Despite the challenges these participants have faced or are currently facing, they still want to serve others. That’s why one group member, who currently has a home, has started a ministry to help the unhoused community. Another member who once struggled with substance use but is now sober and has a safe place to live currently serves as a peer recovery specialist.

Being part of the task force not only allows participants to make their voices heard but gives them a chance to practice servant leadership too.

Our Higher Nature

Before the group could get to work on changes that needed to be made outside they had to establish a framework for inside.

“When they had their first meeting, they laid ground rules for how they wanted to be together, and everything can be tied back to how they’re reaching for their higher nature,” Eileen says. “They all agree that we all have capacities, and we’ve got this ability to choose to feed our lower nature or feed our higher nature. And they agree that, as a group, they want to feed their higher nature. Their goal is to see if they can influence the larger community when it comes to what to do about the state of homelessness and the need for housing and the need for services related to housing.”
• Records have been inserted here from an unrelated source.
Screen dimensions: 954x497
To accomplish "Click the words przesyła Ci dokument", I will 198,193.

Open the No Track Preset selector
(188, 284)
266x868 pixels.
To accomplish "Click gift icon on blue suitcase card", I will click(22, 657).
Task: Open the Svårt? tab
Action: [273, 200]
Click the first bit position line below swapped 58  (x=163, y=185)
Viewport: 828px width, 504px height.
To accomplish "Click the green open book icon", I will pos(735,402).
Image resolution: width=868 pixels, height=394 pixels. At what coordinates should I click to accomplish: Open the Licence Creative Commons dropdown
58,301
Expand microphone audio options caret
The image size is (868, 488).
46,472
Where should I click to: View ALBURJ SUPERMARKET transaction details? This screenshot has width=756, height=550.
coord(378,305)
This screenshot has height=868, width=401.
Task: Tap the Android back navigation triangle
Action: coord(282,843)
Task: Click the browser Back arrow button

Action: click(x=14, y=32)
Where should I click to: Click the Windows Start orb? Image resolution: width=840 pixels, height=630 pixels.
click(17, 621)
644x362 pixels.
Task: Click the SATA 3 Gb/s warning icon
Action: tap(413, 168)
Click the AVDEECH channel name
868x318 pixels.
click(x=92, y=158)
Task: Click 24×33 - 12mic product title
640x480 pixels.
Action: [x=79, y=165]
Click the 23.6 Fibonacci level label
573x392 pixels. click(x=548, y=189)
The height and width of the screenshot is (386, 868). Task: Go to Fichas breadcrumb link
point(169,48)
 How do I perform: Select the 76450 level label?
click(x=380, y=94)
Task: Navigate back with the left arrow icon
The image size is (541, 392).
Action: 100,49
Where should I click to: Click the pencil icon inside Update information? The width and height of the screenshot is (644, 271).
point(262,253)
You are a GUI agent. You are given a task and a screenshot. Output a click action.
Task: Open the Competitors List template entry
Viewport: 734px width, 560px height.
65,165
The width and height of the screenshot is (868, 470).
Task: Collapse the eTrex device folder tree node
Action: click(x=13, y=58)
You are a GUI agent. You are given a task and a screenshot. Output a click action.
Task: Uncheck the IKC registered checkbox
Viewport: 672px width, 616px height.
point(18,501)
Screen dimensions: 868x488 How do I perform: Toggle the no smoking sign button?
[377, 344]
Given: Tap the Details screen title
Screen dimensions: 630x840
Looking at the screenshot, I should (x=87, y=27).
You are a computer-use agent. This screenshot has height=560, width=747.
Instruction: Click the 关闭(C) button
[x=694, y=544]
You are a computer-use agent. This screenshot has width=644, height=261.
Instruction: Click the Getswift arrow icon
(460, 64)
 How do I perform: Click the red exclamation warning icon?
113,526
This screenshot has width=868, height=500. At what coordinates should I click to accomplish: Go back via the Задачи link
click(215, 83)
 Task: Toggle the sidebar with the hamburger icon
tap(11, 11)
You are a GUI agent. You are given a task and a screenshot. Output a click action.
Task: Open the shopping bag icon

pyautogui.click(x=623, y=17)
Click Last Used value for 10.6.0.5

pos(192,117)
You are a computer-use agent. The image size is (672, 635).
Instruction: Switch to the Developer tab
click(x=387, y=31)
To get to these answers, the group must ask questions and they need data. How many shelter beds are available in Montgomery County? How do the statistics on the unhoused population compare to the reality? How often and why are people turned away from shelters or sent from response centers without the help that they need and what happens next? These are just a few of the questions the group will tackle.

A New Frontier

Eileen, who’s pursuing a master’s in social work from Alabama State University, has partnered with the Mid-Alabama Coalition for the Homeless for her project.

It was during her time working as assistant to the executive director of Mid-Alabama Coalition for the Homeless that Eileen decided to go back to school to study social work.

“I have a bachelor’s degree in art history, but I decided pretty early in my working life that I didn’t want to pursue that,” she says. So Eileen began to work for several nonprofits addressing issues such as education, public health, and housing. At the Mid-Alabama Coalition for the Homeless, she helped manage programs.

“I was front of house, I was answering the phone, answering the door, and the executive director, who happens to also be a personal friend, said to me, ‘You know, Eileen, I can hear you and you’re trying to be a social worker. But  you’re not a social worker.’”

But Eileen’s boss didn’t say this to her to stifle her passion for helping others. Instead, she spurred her to do more.

“She said, ‘It’s okay to think about going back to school and getting that degree,’” Eileen recalls. “All of a sudden, this new frontier opened up.”

Eileen began the Master of Social Work program at ASU in 2023 and will complete her studies in May of 2025. She hasn’t decided what her focus will be after graduating but right now she’s interested in working in mental health, addiction recovery, or – of course – homelessness response. No matter the field she chooses, she believes her ASF project is helping to prepare her for engaging with the communities she’ll be serving.

Once Eileen’s project is complete, she hopes the task force will continue. The group will vote by secret ballot to select a member to be the facilitator. Eileen hopes the group can also get connected with an established nonprofit organization to help sustain it. The board for the Mid-Alabama Coalition for the Homeless has shown interest in meeting with the group quarterly.

“I wish more people understood that homelessness is a product of our established systems that we have,” she says.

She believes that as a country, we often make decisions about how to invest our resources based on what’s best for us as individuals, not what’s best for the collective.  

“Because we are all interconnected this malpractice of not considering the larger group is ultimately going affect us and one of the manifestations of this is homelessness,” she says. “We have an inclination to judge people for their choices — that they didn’t keep up or know better. It’s a lack of mercy or grace.”

It’s also an issue of trust or lack thereof. But Eileen trusts that expanding services for those experiencing homelessness will have a positive ripple effect.

“It’s not bailing people out or throwing resources down the drain,” she says. “Education and second chances and opportunities — those could deliver us gains and benefits as a collective.”